∫ f ( g ( x )) g′ ( x ) dx = ∫ f (u ) du, where, u = g ( x )
we can't do the following integrals through general rule.
This looks considerably more difficult. Though, they aren't too bad once you illustrated how to do them. Let's begin
In this let's notice that if we let
u = 6 x3 + 5
and we determine the differential for this we get,
du = 18x2 dx
Now, let's go back to our integral & notice as well that we can remove every x which exists in the integral and write down the integral totally in terms of u by using both the definition of u & its differential.
= ∫ (6 x3 + 5)4 (18x2 dx )
= ∫ u (1/4) du
In the procedure of doing this we've taken an integral which looked very hard and with a rapid substitution we were capable to rewrite the integral in a very easy integral which we can do.
Evaluating the integral gives,
= ∫u (1/4) du=(4/5)u(5/4) + c = (4/5)(6x3+5)(5/4)+c
As always we can verify our answer with a rapid derivative if we'd like to & don't forget to
"back substitute" & get the integral back into terms of the original variable.
What we've done above is called the Substitution Rule. Following is the substitution rule in general.
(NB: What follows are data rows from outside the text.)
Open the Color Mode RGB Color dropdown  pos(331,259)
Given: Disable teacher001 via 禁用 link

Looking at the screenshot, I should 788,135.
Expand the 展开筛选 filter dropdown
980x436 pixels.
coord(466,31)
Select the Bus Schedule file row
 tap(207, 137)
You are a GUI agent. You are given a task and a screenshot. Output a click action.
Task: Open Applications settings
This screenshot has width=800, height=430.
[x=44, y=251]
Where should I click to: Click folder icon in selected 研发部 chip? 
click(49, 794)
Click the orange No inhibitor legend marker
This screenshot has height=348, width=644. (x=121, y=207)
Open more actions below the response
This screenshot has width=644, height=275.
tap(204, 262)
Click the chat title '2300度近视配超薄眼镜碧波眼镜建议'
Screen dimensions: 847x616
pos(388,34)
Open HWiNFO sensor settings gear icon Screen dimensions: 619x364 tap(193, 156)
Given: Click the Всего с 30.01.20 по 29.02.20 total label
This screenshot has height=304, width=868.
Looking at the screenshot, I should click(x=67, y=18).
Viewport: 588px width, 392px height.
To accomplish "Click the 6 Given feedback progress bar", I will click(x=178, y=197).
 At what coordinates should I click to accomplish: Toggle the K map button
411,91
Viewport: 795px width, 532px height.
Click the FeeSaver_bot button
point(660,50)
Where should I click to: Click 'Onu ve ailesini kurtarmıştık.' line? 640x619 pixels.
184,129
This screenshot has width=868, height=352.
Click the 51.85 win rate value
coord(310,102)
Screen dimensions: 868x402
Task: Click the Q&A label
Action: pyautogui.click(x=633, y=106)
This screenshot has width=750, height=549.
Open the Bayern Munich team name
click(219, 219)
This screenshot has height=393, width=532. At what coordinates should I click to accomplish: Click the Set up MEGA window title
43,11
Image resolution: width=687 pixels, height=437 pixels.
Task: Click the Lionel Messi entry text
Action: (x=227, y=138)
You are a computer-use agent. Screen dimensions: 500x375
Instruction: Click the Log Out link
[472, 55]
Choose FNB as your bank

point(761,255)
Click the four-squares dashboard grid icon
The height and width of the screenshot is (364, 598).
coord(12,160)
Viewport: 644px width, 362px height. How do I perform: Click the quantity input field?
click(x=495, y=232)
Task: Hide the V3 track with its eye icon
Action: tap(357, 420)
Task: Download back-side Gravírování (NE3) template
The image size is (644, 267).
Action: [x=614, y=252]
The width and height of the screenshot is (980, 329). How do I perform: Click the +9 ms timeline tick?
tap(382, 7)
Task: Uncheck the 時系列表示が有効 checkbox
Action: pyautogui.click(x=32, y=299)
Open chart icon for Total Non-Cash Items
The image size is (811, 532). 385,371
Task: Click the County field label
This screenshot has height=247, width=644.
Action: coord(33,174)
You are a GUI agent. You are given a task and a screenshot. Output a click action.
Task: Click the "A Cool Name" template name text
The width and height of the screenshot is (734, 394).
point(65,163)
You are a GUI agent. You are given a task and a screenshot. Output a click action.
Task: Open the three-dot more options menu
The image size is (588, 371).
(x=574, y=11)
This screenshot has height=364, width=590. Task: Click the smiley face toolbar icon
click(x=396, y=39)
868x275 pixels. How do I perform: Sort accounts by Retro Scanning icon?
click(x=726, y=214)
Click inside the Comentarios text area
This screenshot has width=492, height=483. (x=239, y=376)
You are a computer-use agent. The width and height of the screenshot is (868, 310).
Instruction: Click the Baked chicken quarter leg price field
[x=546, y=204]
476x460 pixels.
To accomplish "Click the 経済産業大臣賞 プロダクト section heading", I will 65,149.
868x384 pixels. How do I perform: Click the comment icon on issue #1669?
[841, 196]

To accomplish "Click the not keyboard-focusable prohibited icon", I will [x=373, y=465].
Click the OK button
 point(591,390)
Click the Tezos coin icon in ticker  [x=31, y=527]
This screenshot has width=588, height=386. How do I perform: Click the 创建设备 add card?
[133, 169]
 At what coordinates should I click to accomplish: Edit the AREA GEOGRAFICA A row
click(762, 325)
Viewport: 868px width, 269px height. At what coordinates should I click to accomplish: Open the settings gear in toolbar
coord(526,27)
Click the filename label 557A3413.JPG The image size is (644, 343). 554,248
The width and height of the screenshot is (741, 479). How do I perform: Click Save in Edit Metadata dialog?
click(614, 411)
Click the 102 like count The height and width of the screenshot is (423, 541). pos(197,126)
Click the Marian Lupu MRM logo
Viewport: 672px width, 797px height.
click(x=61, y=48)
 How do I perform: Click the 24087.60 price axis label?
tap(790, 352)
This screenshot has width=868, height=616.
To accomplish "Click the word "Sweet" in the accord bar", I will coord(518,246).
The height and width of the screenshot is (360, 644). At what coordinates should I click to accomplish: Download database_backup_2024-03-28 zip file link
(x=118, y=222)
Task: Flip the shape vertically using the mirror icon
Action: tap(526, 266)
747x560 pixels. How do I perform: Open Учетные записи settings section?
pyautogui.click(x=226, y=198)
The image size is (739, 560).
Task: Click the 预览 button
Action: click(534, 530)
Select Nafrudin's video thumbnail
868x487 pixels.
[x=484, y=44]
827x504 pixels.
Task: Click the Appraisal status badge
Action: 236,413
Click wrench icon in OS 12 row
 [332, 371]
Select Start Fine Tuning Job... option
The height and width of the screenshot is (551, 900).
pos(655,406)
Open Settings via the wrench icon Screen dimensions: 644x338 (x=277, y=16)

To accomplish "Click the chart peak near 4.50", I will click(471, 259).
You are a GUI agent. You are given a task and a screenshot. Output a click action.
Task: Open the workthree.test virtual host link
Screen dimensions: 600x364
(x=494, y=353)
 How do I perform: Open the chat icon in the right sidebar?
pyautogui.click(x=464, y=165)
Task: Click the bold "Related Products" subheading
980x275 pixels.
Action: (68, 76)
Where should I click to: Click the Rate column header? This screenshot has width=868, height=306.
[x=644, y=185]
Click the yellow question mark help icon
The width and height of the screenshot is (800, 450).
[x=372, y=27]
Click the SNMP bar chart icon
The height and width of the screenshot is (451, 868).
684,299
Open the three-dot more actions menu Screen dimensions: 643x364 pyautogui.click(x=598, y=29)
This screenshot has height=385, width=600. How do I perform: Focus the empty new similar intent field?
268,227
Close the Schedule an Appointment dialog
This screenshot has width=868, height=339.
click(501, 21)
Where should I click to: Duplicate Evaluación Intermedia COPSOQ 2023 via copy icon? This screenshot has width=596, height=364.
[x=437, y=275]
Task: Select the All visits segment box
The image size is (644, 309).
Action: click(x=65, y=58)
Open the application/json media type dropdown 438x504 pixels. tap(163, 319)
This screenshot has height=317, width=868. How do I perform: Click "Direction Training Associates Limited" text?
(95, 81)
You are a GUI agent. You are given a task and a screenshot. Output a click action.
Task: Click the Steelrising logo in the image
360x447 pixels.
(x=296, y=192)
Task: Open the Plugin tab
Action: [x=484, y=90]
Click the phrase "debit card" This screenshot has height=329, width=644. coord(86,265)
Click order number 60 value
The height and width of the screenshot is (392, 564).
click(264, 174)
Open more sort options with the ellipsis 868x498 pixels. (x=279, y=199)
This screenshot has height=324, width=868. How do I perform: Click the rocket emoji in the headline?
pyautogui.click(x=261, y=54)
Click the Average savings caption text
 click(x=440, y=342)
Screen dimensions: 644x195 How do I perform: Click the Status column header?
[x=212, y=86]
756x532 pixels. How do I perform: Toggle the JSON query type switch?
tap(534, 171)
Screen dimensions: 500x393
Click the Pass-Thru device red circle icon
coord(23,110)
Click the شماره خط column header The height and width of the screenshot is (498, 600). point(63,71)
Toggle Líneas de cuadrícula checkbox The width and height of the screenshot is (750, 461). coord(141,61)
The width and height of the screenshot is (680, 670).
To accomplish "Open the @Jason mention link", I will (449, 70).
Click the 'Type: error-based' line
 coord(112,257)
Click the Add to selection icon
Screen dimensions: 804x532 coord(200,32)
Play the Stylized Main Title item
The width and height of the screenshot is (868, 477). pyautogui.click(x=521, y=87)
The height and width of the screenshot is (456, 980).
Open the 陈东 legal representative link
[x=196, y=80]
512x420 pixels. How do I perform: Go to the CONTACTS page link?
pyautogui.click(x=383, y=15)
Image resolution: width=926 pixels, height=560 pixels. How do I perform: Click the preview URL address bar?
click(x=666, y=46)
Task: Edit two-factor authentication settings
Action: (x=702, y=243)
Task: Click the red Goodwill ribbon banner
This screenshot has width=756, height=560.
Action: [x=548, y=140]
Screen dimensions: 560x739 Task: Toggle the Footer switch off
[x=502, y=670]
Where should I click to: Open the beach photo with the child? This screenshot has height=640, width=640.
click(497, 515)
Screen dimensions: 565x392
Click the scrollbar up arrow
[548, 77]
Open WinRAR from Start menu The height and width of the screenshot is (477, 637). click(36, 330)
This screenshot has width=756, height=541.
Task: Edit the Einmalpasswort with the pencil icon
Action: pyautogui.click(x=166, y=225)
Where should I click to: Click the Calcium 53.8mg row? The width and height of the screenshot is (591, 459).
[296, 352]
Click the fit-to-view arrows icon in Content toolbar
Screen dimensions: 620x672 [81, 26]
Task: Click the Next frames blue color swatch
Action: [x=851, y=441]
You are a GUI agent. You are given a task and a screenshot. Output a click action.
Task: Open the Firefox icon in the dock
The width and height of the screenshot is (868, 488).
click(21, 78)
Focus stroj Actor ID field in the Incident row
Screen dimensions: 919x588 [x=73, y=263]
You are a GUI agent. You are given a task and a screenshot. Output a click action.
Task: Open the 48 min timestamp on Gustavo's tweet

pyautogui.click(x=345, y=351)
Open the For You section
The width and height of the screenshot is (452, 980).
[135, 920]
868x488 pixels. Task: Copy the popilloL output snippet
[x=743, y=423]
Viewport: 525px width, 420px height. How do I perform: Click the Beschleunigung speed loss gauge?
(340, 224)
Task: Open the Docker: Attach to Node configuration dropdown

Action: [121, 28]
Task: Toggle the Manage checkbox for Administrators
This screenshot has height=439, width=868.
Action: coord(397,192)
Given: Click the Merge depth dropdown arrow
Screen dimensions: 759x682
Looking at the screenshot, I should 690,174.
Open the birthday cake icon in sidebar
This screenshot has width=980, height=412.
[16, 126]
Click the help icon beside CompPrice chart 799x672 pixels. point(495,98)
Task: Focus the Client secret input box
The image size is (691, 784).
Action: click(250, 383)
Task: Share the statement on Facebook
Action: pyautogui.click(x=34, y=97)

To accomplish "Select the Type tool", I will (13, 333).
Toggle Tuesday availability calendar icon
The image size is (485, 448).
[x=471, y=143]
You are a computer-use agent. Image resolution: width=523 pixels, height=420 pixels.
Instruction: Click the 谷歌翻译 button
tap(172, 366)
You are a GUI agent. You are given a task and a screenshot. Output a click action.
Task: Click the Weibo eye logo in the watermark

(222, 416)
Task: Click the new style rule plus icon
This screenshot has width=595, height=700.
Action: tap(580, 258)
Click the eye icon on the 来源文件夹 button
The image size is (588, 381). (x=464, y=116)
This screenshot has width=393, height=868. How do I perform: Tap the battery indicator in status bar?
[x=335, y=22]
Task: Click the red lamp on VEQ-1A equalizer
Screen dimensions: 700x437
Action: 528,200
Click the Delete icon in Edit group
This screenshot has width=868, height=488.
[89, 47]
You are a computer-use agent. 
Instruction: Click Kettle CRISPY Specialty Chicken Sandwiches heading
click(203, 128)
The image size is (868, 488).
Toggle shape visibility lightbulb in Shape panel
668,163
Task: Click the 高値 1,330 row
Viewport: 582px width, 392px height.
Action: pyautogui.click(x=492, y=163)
A natural question is how to recognize the correct substitution. Unluckily, the answer is it totally depends on the integral. Though, there is a general rule of thumb which will work for several of the integrals that we're going to be running across.
While faced with an integral we'll ask ourselves what we know how to integrate. Along the integral above we can quickly recognize that we know how to integrate
∫ 4 x dx
As a final note we have to point out that frequently (in fact in almost every case) the differential will not seems exactly in the integrand as it did in the example above & sometimes we'll have to do some manipulation of the integrand and/or the differential to obtain all the x's to disappear in the substitution.